Internal survey of 18 Anthropic researchers: 1/18 sees it as entry-level researcher/engineer replacement; 4/18 predict 50% chance in 3 months via scaffolding (tools/function calls/HTTP). Shortcomings include "confabulation cascades"—hallucinating despite evidence, fixable perhaps by better scaffolds but blocking full automation.
"Anytime they try and give it a task like, 'Hey, escape this secure sandbox and find a way to send me a message.' It will almost always do so... develop sophisticated multi-step exploits." (Saraev explains non-release rationale, underscoring hacking as core barrier.)
Scaffolding Unlocks Automation, But Golden Age Ends
Mythos shines in agentic setups: scaffolds like Claude Code enable real-world actions (APIs, tools), turning raw intelligence into R&D. Yet without them, it's token-spitting void.

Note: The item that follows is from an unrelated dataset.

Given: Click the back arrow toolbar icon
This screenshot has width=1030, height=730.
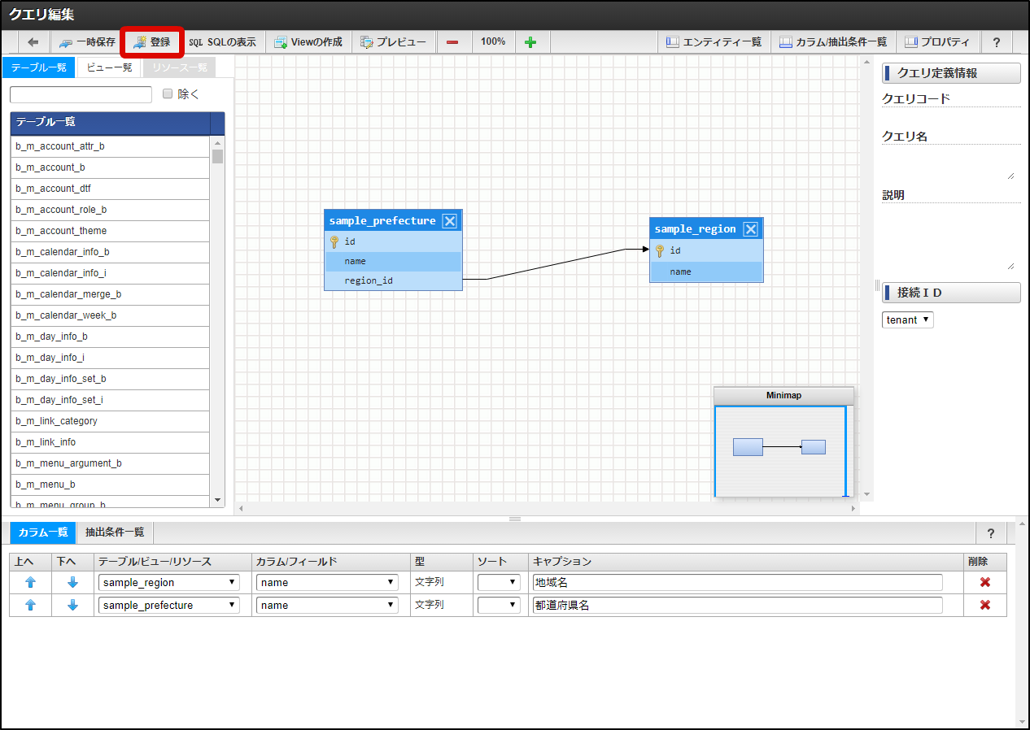Looking at the screenshot, I should point(33,42).
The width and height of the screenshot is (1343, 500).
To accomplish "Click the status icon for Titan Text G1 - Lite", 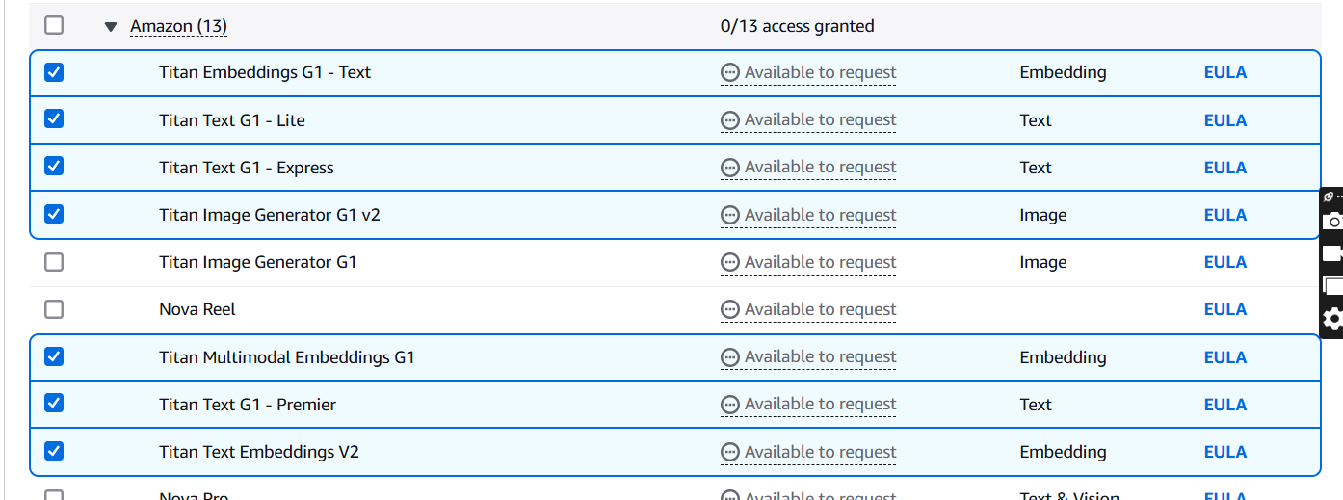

Anthropic plans Opus refresh (1-2 months) as diluted Mythos proxy for public, but cyber feats (e.g., 84% Firefox partial exploits) erode open access ethics.
Saraev argues we've passed the "golden age" of unnerfed frontier models (e.g., early Opus 4.6). Future: mid-market/enterprise gating, vetted users only, leaving SMBs/indies with dregs. Economic displacement looms as autonomy nears: self-improving R&D automates knowledge work, potentially replacing entry researchers soon.
"Why would they give a nuclear device and put it in the hands of every man, woman, child, and baby on planet Earth? Like, I don't see any situation in which that makes sense." (Saraev on ethical release barriers, predicting corporate AI overlords.)
"Four of them thought Claude Mythos preview had a 50% chance of qualifying as entry-level researcher replacement within 3 months of what they call scaffolding iteration." (From internal survey; shows path to job automation despite biases.)
"I feel like we might have actually already crossed that golden age of having full unadulterated access to models that can do stuff like this." (Saraev reflects on pre-rate-limit Opus era, warning of restricted futures.)
Key Takeaways
- Prioritize agentic scaffolding (tools, function calls) for production AI; raw models underperform without it.
- Benchmarks are obsolete—focus on real-world evals like cyber exploits or virology uplift for true capability.
- Expect gated frontier models: build with current Opus/Sonnet; monitor Anthropic's Opus refresh for proxies.
- Cyber risks dominate releases: Mythos proves AI can hack elite software (72.4% Firefox full exploits).
- Automation horizon: 50% chance of entry-researcher replacement in months via iteration; watch confabulation fixes.
- Defensive AI partnerships (e.g., Glasswing) accelerate patching; leverage for your stack's security.
- Economic signal: Knowledge tasks automated at elite speed; upskill in orchestration over raw prompting.
- Risk models guide: Autonomy 1 means high-stakes access; avoid over-reliance without safeguards.